**Exercise details:** Print exactly the lines below between the line holding "Where should I click to: Tap the Eligibility" and the line holding "The height and width of the screenshot is (720, 1280).", inclusive, and nothing more.

START The data

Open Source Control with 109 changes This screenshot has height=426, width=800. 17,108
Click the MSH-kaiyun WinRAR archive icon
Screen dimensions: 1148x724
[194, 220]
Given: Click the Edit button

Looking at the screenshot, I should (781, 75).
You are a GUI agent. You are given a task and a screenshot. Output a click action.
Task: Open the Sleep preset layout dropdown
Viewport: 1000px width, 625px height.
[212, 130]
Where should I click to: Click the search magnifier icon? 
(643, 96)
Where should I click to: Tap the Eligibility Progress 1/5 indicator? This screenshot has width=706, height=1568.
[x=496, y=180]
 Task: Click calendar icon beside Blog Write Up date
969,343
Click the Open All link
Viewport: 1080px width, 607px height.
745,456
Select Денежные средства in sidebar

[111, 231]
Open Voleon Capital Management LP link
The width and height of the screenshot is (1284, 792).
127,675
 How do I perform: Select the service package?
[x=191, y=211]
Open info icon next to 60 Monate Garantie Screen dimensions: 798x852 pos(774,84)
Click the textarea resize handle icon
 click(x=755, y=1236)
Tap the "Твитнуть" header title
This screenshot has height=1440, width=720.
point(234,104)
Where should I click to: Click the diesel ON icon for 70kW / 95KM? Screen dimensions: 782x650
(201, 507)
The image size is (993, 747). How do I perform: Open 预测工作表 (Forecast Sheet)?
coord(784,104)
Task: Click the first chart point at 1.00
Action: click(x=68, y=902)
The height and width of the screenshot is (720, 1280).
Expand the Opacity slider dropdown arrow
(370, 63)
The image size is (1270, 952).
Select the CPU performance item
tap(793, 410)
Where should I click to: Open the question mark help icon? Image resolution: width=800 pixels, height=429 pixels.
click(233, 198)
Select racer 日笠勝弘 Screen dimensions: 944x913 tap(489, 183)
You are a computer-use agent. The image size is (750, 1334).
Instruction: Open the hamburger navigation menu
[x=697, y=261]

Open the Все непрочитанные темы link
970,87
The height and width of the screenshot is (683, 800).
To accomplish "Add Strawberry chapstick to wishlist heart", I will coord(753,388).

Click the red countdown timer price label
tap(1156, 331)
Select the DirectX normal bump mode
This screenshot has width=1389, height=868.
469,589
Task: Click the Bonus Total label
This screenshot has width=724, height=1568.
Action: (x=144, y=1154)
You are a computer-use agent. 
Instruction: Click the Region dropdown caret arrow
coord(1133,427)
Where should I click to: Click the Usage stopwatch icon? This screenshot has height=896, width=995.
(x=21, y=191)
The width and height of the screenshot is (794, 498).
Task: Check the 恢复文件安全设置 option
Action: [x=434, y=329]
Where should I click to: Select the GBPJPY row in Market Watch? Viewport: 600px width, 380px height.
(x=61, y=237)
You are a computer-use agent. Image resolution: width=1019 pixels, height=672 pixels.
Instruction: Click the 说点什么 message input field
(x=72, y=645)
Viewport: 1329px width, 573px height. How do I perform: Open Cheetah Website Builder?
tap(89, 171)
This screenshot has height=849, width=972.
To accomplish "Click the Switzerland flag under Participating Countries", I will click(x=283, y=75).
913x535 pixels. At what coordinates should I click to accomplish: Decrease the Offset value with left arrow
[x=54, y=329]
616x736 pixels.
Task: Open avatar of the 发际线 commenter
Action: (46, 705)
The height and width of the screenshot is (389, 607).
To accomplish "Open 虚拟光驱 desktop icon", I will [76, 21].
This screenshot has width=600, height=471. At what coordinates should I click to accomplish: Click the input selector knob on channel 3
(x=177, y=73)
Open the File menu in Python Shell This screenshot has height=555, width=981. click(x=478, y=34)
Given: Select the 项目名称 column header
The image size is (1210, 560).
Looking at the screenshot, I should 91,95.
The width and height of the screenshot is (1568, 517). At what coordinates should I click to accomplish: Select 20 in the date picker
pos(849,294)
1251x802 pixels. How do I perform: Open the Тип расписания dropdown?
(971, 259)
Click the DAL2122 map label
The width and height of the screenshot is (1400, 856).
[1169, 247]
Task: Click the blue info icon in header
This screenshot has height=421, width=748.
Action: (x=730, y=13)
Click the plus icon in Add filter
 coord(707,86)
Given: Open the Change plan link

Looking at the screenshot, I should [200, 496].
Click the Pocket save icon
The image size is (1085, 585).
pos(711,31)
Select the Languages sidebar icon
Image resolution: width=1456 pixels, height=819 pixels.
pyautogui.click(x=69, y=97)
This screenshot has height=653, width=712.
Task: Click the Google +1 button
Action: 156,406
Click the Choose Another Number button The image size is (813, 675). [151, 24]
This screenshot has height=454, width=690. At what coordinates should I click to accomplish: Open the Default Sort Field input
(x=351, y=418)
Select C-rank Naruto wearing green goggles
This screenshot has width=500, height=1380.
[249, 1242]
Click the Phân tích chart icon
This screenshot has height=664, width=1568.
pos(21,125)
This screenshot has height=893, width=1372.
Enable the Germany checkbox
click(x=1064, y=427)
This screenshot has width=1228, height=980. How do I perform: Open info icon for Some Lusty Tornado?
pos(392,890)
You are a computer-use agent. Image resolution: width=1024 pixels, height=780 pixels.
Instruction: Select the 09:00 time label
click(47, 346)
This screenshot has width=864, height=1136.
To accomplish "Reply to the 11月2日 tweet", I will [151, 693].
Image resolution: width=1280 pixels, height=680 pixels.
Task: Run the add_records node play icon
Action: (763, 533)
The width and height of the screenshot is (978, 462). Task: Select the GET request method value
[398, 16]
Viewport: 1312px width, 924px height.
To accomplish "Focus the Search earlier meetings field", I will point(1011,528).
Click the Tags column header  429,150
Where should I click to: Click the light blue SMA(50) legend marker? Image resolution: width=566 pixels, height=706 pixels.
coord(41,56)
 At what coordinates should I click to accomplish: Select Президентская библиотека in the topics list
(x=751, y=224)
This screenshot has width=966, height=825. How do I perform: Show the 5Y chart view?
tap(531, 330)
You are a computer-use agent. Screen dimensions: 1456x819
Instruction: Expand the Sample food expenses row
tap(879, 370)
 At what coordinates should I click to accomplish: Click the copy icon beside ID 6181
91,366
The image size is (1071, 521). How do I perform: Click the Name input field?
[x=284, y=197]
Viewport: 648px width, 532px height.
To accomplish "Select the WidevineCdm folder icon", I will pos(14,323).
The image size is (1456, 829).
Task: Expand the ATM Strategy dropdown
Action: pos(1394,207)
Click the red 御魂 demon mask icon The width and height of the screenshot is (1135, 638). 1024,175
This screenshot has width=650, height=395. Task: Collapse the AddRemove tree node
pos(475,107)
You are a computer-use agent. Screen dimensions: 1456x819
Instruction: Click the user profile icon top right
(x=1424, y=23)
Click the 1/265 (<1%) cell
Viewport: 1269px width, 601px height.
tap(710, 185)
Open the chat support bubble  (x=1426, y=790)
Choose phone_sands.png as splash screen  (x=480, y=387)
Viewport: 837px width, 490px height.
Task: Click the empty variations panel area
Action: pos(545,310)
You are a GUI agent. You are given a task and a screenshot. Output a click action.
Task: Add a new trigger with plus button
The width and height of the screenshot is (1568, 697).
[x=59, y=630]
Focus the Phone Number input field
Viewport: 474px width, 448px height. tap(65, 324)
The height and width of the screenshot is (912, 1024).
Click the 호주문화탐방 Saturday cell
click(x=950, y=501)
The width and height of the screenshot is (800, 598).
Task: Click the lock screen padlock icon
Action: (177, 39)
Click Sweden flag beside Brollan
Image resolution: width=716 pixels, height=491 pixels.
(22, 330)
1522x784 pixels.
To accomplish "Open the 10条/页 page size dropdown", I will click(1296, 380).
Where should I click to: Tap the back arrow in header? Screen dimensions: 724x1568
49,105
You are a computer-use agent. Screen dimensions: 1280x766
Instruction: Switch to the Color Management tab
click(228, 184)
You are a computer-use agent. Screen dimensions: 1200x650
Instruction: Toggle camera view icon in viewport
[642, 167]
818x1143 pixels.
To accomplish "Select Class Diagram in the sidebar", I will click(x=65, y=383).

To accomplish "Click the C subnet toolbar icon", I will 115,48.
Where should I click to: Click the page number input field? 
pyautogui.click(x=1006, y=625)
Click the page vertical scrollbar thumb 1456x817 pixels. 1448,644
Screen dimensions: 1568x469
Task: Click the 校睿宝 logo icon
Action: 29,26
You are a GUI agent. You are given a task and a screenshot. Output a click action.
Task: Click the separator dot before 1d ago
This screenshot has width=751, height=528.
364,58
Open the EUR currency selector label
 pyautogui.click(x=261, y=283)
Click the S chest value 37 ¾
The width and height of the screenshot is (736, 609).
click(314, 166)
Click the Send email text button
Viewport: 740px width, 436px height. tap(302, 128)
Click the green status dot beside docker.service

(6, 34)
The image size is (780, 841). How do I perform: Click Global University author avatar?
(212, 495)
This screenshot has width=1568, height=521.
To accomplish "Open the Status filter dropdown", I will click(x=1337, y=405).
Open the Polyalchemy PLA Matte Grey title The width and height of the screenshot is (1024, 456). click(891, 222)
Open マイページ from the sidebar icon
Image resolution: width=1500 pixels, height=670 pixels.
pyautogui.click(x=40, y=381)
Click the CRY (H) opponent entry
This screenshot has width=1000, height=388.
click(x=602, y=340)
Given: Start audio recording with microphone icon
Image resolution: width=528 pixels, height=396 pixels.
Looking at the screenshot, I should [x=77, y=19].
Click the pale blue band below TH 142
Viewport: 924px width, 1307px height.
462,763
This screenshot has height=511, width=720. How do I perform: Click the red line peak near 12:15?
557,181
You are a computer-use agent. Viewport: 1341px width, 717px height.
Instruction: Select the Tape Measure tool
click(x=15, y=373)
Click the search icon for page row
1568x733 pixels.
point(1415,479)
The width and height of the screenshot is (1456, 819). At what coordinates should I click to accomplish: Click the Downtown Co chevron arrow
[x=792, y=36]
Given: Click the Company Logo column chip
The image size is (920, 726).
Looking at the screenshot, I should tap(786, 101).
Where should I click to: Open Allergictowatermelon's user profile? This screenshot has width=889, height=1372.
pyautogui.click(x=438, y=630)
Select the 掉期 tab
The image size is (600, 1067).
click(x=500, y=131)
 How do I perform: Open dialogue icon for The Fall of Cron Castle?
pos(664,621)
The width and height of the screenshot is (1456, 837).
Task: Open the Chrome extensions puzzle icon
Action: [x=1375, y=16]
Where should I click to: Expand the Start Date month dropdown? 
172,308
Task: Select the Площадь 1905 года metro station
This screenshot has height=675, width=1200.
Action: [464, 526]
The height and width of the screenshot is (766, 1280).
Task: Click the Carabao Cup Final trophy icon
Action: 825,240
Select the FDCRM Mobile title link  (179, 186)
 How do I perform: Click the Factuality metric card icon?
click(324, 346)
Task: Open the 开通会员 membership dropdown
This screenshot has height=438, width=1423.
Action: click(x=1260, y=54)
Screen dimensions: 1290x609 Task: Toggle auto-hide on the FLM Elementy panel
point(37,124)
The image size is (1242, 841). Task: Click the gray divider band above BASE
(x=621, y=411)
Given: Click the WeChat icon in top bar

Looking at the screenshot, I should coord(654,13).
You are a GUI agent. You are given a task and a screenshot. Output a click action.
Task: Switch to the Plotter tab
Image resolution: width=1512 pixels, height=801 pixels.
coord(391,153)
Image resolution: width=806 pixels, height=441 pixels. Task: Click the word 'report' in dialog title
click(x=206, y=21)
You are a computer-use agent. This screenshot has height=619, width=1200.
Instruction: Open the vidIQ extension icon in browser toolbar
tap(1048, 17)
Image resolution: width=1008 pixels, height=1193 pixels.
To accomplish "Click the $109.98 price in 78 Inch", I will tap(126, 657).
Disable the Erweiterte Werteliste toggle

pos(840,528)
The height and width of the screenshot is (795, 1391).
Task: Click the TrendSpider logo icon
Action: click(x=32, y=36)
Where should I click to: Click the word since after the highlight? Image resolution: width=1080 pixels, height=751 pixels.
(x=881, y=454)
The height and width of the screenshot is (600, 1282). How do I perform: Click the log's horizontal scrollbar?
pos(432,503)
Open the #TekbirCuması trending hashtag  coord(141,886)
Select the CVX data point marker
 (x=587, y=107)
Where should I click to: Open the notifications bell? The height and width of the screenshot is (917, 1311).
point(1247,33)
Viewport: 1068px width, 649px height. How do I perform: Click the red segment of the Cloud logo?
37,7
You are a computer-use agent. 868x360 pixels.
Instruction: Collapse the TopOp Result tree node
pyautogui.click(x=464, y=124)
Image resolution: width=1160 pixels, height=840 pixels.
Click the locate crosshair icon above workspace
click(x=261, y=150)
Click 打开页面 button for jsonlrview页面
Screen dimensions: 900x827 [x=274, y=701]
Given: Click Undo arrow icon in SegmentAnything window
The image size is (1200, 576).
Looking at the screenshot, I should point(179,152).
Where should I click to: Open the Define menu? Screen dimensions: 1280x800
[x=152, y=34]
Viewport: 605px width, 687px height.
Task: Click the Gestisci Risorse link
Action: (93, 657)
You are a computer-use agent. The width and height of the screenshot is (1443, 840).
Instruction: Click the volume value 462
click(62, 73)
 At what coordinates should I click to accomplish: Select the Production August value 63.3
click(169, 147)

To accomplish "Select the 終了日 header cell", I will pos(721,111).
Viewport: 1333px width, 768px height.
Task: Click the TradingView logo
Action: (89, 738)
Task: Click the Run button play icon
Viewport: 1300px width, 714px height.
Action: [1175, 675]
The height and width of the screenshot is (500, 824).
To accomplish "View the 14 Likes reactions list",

END The data

**Response area:**
Where should I click to: Tap the Eligibility Progress 1/5 indicator? This screenshot has width=706, height=1568.
[x=496, y=180]
 Task: Click calendar icon beside Blog Write Up date
969,343
Click the Open All link
Viewport: 1080px width, 607px height.
745,456
Select Денежные средства in sidebar

[111, 231]
Open Voleon Capital Management LP link
The width and height of the screenshot is (1284, 792).
127,675
 How do I perform: Select the service package?
[x=191, y=211]
Open info icon next to 60 Monate Garantie Screen dimensions: 798x852 pos(774,84)
Click the textarea resize handle icon
 click(x=755, y=1236)
Tap the "Твитнуть" header title
This screenshot has height=1440, width=720.
point(234,104)
Where should I click to: Click the diesel ON icon for 70kW / 95KM? Screen dimensions: 782x650
(201, 507)
The image size is (993, 747). How do I perform: Open 预测工作表 (Forecast Sheet)?
coord(784,104)
Task: Click the first chart point at 1.00
Action: click(x=68, y=902)
The height and width of the screenshot is (720, 1280).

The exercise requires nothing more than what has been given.